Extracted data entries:
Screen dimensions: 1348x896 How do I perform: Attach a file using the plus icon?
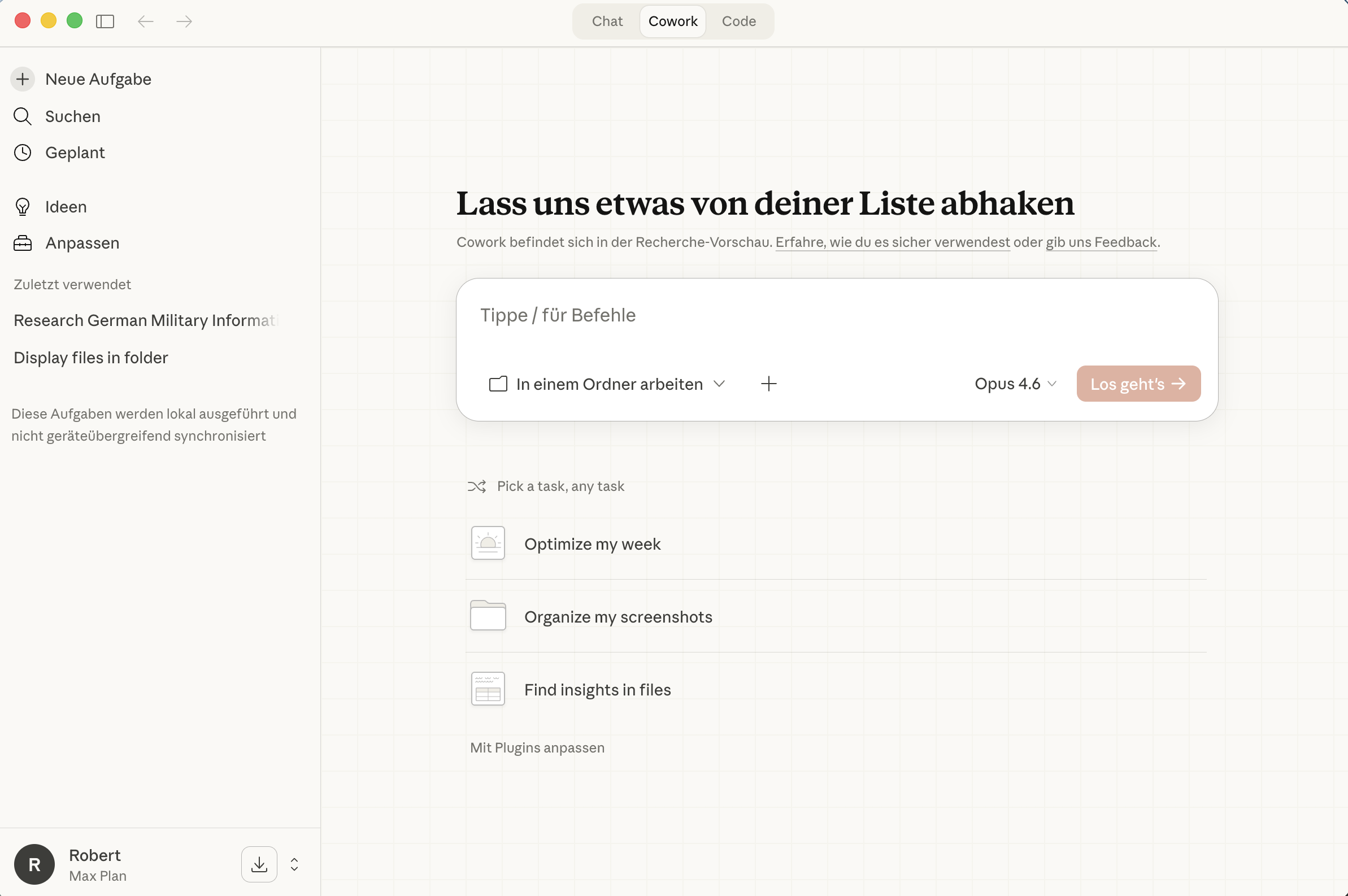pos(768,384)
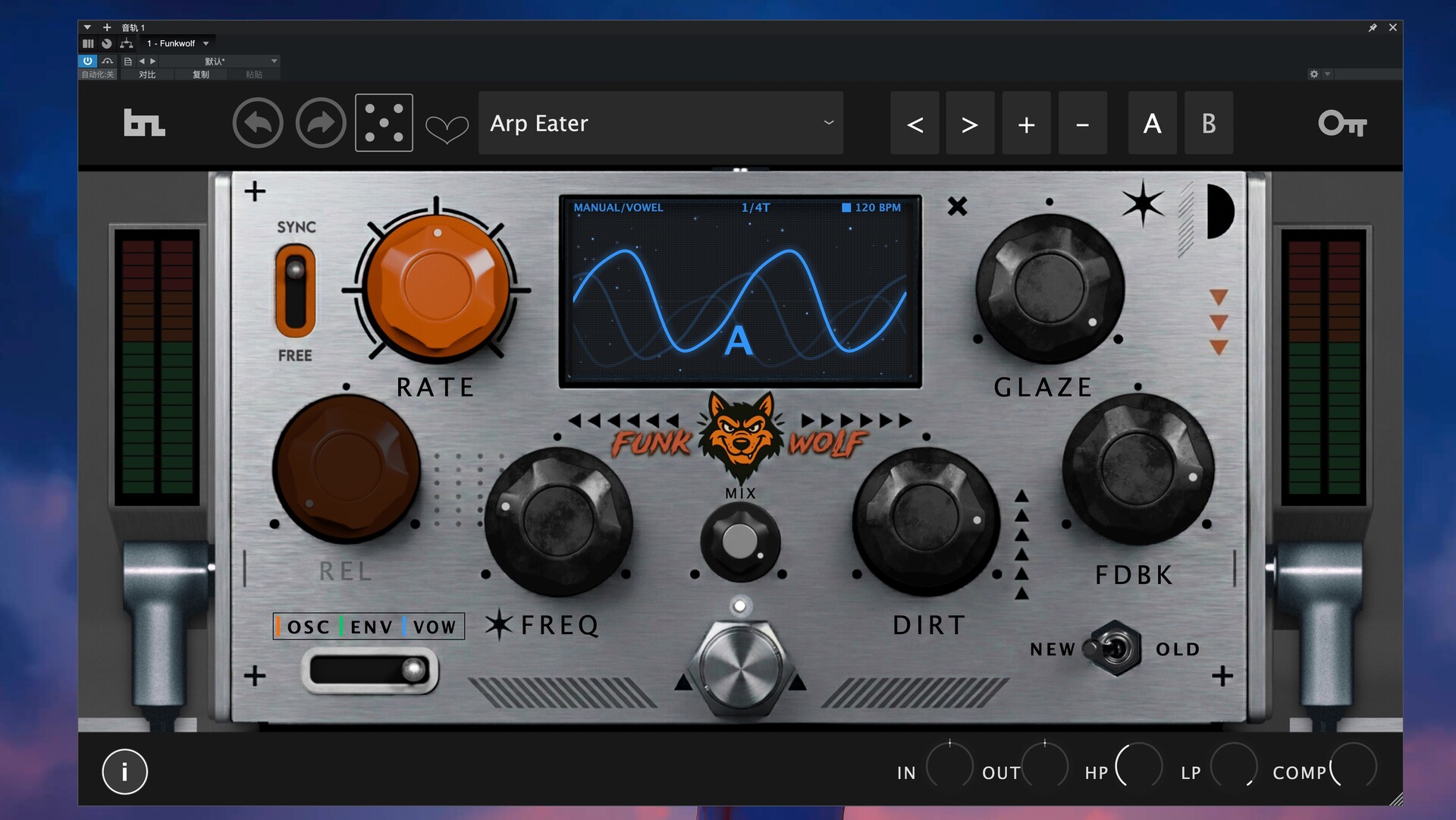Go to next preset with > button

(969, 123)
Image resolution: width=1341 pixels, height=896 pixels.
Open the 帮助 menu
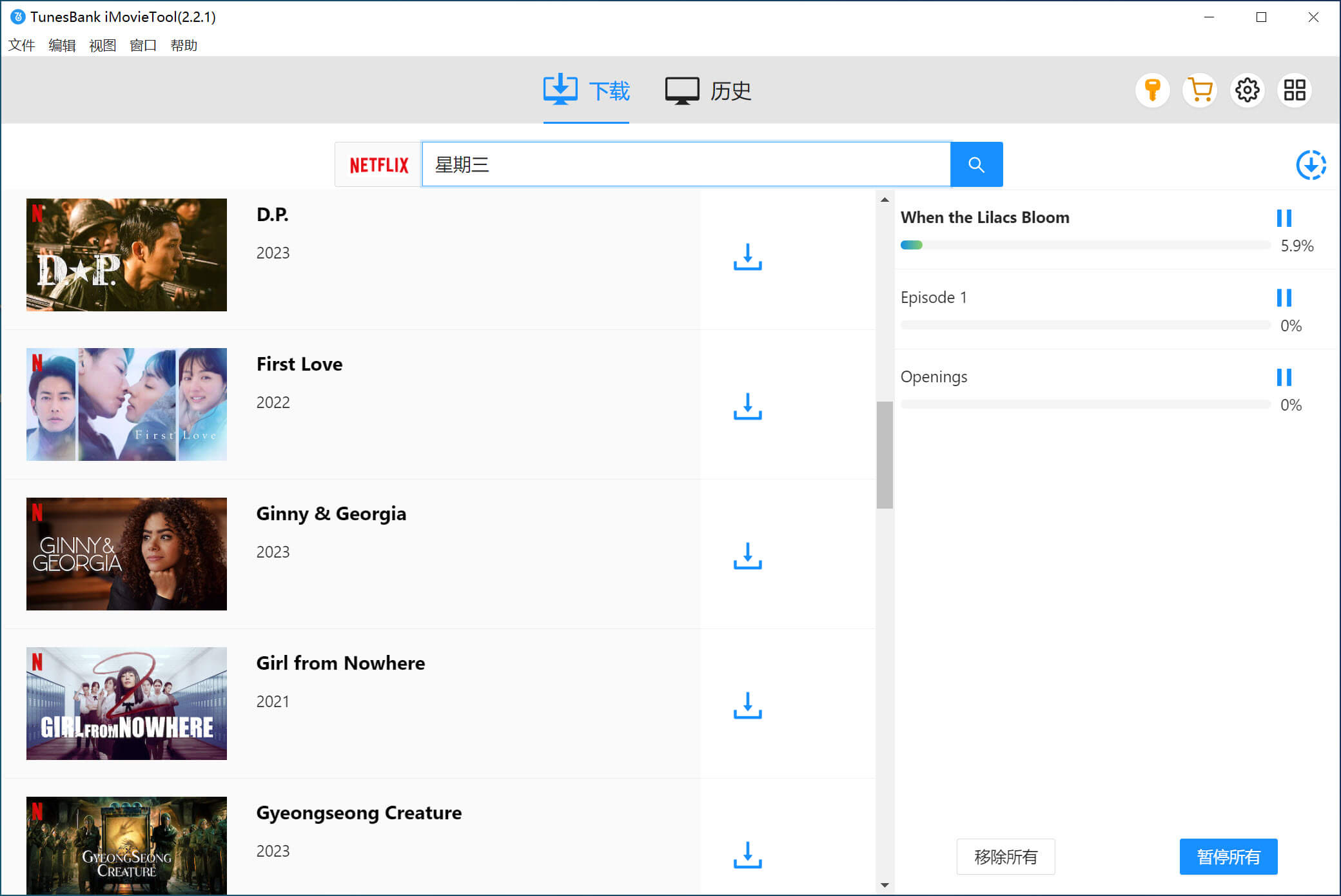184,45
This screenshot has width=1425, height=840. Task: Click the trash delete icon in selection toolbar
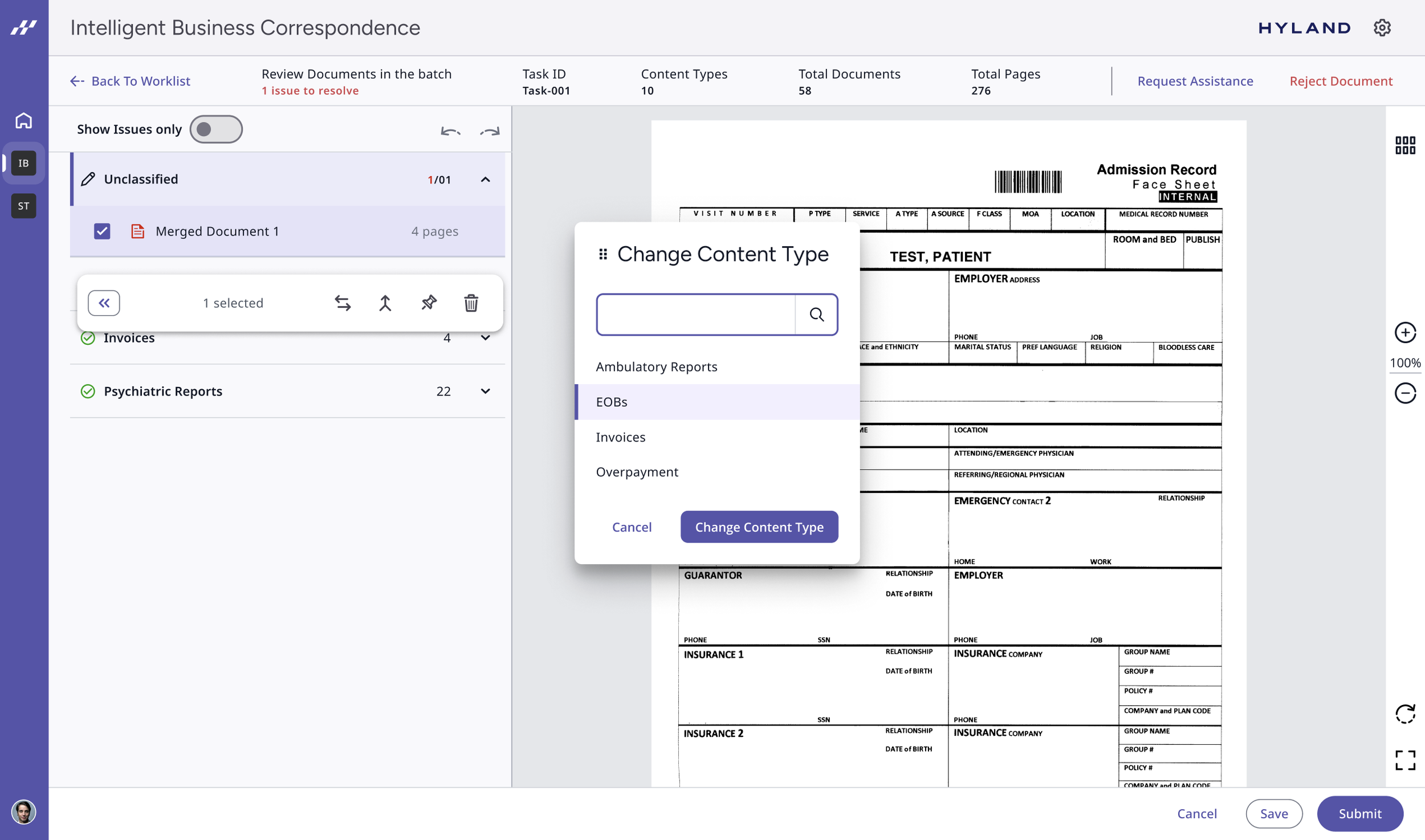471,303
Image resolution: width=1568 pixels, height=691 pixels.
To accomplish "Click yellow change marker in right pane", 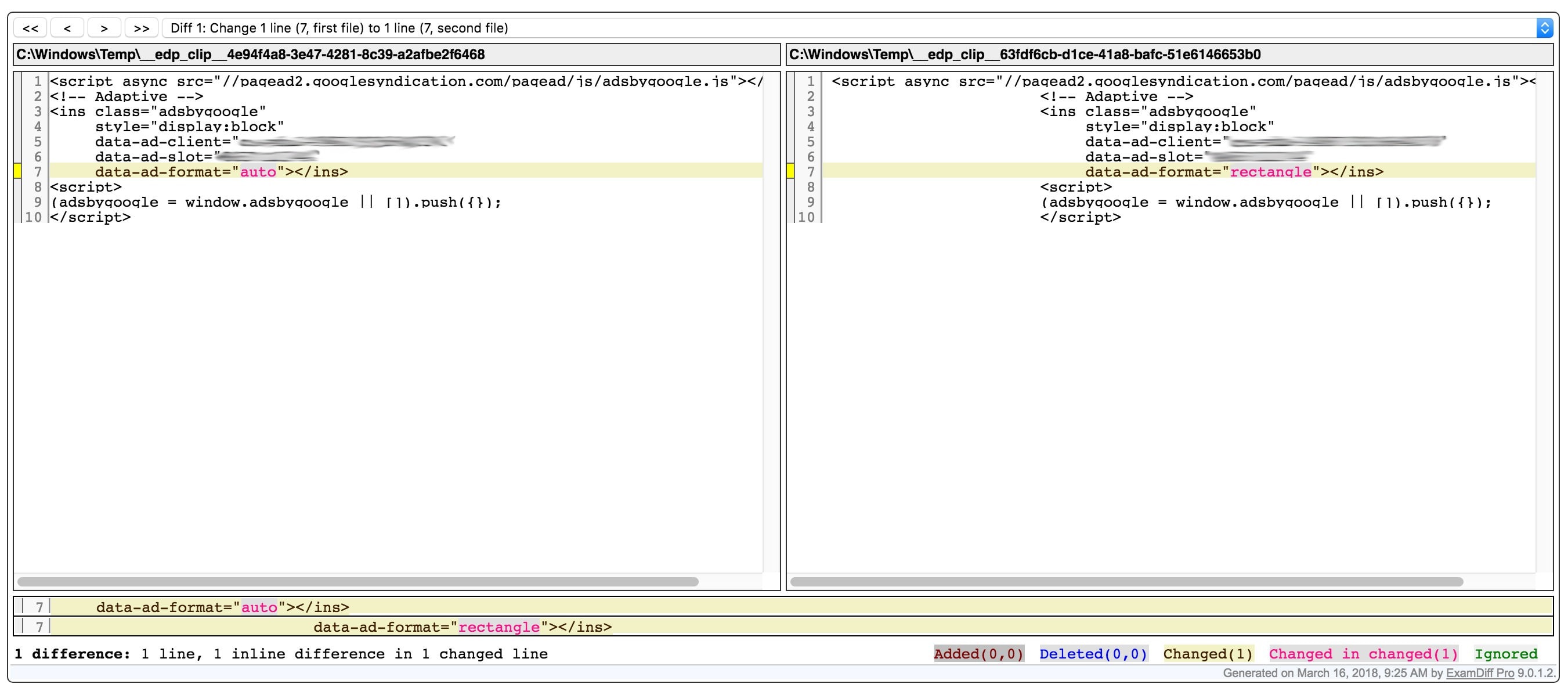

Exercise prompt:
The required output is each line above restated verbatim, with all images omitted.

Answer section:
Screen dimensions: 1348x896 How do I perform: Attach a file using the plus icon?
pos(768,384)
Go to next preset with > button

(969, 123)
Image resolution: width=1341 pixels, height=896 pixels.
Open the 帮助 menu
184,45
This screenshot has width=1425, height=840. Task: Click the trash delete icon in selection toolbar
471,303
Image resolution: width=1568 pixels, height=691 pixels.
To accomplish "Click yellow change marker in right pane", 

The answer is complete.